■ Task brief
How many lines in the listing below contain the string "Trending"? Reply with the number alone.

[Stored records]
^^^^^^^^^^^^^^^^

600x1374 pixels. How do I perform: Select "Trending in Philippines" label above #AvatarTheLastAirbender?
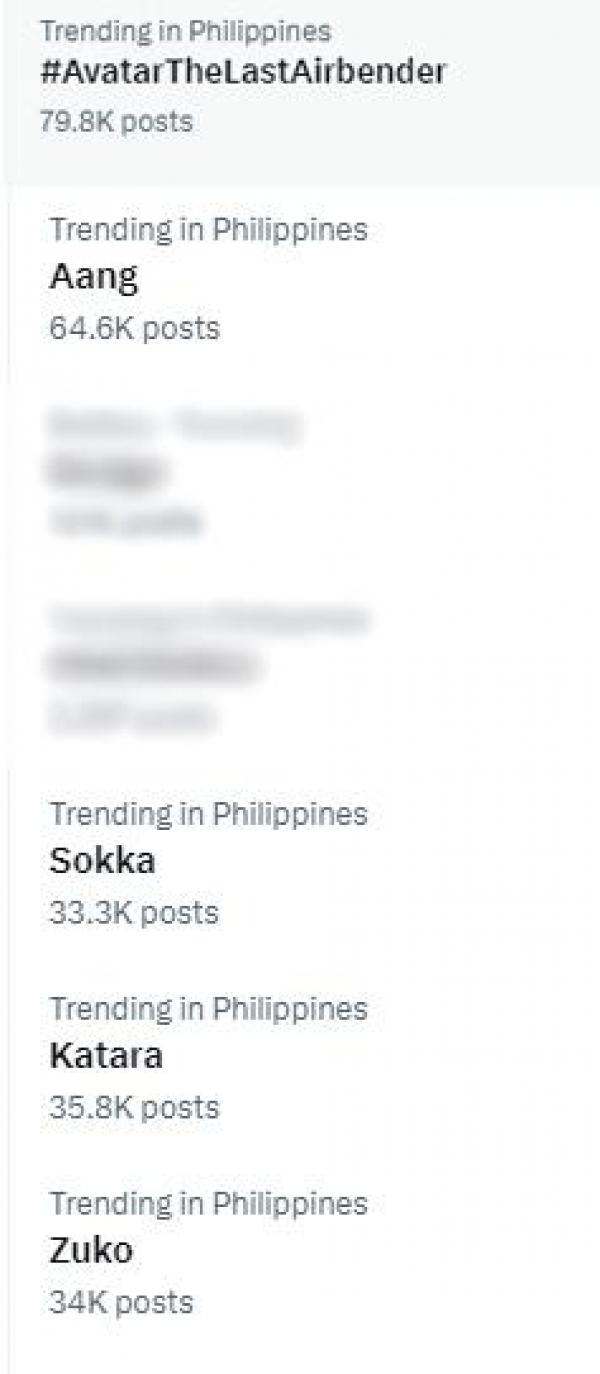click(185, 31)
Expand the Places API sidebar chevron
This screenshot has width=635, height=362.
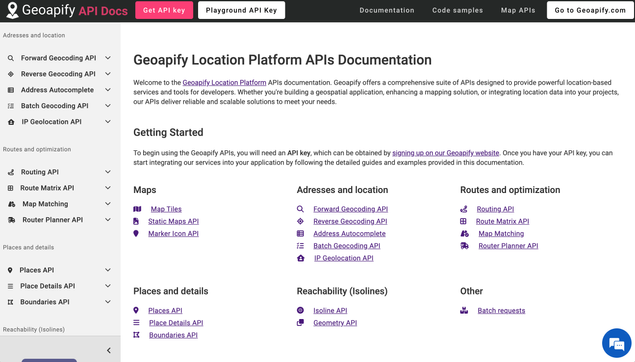pos(108,270)
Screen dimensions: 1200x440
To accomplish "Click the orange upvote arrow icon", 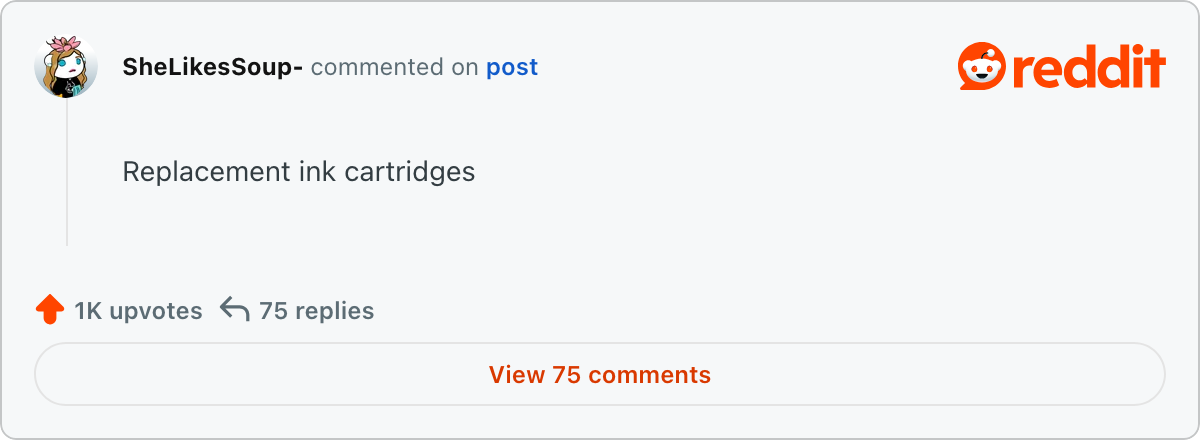I will pos(50,310).
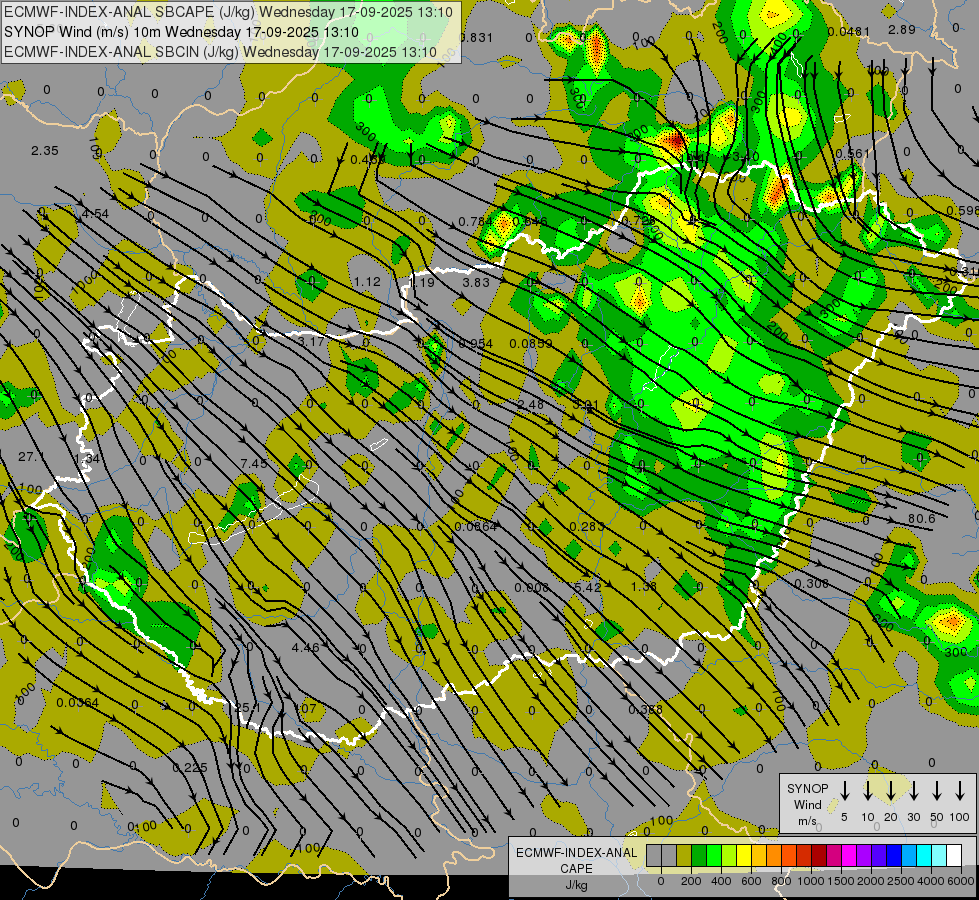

^^^^^^^^^^^^^^^^

■ Response to this exercise
1